Момент Макиавелли. Политическая мысль Флоренции и атлантическая республиканская традиция — страница 148 из 163

«Как, черт возьми, – вопрошал покойный Джек Хекстер в своей рецензии на «Момент Макиавелли», написанной вскоре после выхода книги, – именно республиканская мысль, а не что-то еще, прижилась в первую очередь не где-нибудь, а в Англии?»1362 Вопрос поставлен хорошо и сформулирован весьма характерно. Он затрагивал целый ряд проблем, не в последнюю очередь появление идеологии, сформировавшейся в итальянских городах-республиках, в централизованных территориальных и аграрных монархиях, которые историки называют «государствами нового типа» и «национальными государствами». Мы привыкли искать в европейской истории первые признаки «современности», и Квентин Скиннер отнес их уже к XII веку, когда Оттон Фрейзингенский описывал устройство итальянских городов для своих читателей в феодальных немецких землях.

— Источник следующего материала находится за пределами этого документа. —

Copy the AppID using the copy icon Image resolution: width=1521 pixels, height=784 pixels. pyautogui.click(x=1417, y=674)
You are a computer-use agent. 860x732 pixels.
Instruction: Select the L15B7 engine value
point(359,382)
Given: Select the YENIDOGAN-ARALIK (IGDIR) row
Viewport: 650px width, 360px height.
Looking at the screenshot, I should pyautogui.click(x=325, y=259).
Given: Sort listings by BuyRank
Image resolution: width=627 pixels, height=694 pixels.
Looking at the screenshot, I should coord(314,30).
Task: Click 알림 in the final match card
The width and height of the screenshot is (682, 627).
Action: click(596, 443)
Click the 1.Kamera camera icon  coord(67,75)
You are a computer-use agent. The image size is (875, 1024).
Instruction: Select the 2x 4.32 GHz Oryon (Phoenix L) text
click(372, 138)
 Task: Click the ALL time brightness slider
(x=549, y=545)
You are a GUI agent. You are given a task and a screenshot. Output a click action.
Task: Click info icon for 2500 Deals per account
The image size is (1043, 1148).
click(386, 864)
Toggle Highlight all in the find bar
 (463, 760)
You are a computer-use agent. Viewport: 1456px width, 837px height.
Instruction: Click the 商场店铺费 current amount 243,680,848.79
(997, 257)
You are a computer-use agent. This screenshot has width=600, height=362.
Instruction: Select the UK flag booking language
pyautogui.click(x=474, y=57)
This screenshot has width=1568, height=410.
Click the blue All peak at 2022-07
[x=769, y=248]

Традиция считать Макиавелли первым «модерным» политическим мыслителем упрочилась давно, по двум причинам: его «республиканизм» решительно порывает со схоластическим папизмом и империализмом, а его «макиавеллизм» служит основанием для raison d’État в эпоху суверенных монархий. Я не могу согласиться с этими утверждениями, и в лекции, прочитанной непосредственно в дворце Синьории1363, я отметил, что «модерное» политическое мышление, как мы его называем, появилось не раньше, чем начали возникать территориальные монархии, о которых Макиавелли мало что было известно, по итогам религиозных войн, до которых Макиавелли не дожил1364. С этой точки зрения первыми «модерными» теоретиками следует считать приверженцев jus gentium и raison d’État, Гуго Гроция и Томаса Гоббса. Думаю, Гоббса и Макиавелли разделяет большее расстояние, чем представляется последователям Лео Штрауса, и как бы философ более поздней эпохи ни интересовался своим предшественником, я не вижу особого смысла в утверждении, что Макиавелли был сторонником «модерного естественного права», и у меня нет свидетельств о том, что концептуальная схема естественного права когда-либо появлялась в его текстах или в его голове. Когда сочинения Макиавелли вышли из-под его контроля и ими стали заниматься философы и юристы, то при их переводе правоведы могли обнаружить для себя интеллектуальные вызовы, но именно здесь нам пригодится четкое различие между гуманистами и юристами.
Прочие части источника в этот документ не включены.